-------- Excerpted passage

Google Maps adds North Korean streets, prisons
BY YOUKYUNG LEE Associated Press
Thursday, January 31, 2013
1/31/13 at 5:41 AM
SEOUL, South Korea - Google Inc. has helped fill the gap in one of the last remaining information black holes in the world by releasing a detailed map of North Korea that adds street names, monuments - and its notorious prison camps.
Information on streets, parks, monuments and train stops in the capital of Pyongyang showed up on Google Maps' formerly blank map of North Korea this week. Until Tuesday, the isolated communist regime was the last place on Google Maps where no data was available beyond the capital city's name.
The revision came just a few weeks after Eric Schmidt, Google's executive chairman, visited the country as part of nine-person delegation to North Korea. During the four-day personal trip that was opposed by the U.S. government, Schmidt visited computer labs at North Korea's top university and chatted with students there.

----------------

> [Requirements]:
1. According to the article on Google's North Korea map, how many people were in the delegation that included Eric Schmidt?
2. Pick up the article on Google's North Korea map after its final sentence and continue it.

-------- Provided material

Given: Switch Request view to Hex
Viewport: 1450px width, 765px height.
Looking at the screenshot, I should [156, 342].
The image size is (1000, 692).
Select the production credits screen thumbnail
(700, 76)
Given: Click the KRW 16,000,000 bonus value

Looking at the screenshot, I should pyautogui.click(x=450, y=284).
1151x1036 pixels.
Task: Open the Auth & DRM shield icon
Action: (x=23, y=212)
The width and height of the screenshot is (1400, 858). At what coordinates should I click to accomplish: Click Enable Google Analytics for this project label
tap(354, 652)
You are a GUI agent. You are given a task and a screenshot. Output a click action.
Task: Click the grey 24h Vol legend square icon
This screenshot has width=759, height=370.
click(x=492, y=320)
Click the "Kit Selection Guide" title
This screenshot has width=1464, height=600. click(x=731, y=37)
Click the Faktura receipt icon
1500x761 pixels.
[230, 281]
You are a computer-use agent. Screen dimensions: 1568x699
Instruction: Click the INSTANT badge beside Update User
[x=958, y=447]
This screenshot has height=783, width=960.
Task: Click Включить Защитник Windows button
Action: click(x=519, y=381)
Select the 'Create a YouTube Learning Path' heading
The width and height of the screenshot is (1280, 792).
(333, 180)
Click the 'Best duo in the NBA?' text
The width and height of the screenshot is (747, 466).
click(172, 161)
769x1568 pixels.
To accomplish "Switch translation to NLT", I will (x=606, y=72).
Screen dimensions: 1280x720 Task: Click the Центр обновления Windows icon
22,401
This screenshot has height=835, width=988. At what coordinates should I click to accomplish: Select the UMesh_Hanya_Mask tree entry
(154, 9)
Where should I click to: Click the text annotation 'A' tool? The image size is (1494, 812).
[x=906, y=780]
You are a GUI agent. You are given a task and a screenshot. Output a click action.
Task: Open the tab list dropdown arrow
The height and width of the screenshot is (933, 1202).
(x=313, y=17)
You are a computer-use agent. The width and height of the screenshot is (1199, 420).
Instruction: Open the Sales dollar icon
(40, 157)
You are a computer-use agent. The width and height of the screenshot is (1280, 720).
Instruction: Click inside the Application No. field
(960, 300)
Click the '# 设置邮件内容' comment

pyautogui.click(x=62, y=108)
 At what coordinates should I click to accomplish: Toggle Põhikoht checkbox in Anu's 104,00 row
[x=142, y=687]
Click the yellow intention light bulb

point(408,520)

----------------

> [Response list]:
1. Nine.

2.
Google said there is "absolutely no connection in the timing" of the map's launch and Schmidt's North Korea visit.
Google said a community of "citizen cartographers" started building the North Korea map in 2009 based on satellite images, public information and local knowledge through a tool called Map Maker that allows collaboration on maps through crowd-sourcing.
The U.S. company decided that it had enough information to make the map available to the public this week.
Jayanth Mysore, Google's senior product manager, said on Google's official blog that the North Korea map is "not perfect" and asked for more contributions.
Through Google Map Maker, a service launched in 2008, users can add data to maps of places lacking accurate and detailed maps, like Pakistan and Afghanistan. Local residents can update maps of their communities with details like new bike paths.
The map of the North Korean capital offers more details than other parts of the country, including the names of streets and the location of the square named after the country's late founder, Kim Il Sung.
The map also marks at least four places where North Korea's government is suspected of operating prison camps.
An Myung-chul, who heads a nonprofit organization called Free the NK Gulag in Seoul that gathers information from former North Korean prisoners, said Google Maps' information on North's prison camps are "mostly accurate" although a concentration camp near Kaechon should be farther south.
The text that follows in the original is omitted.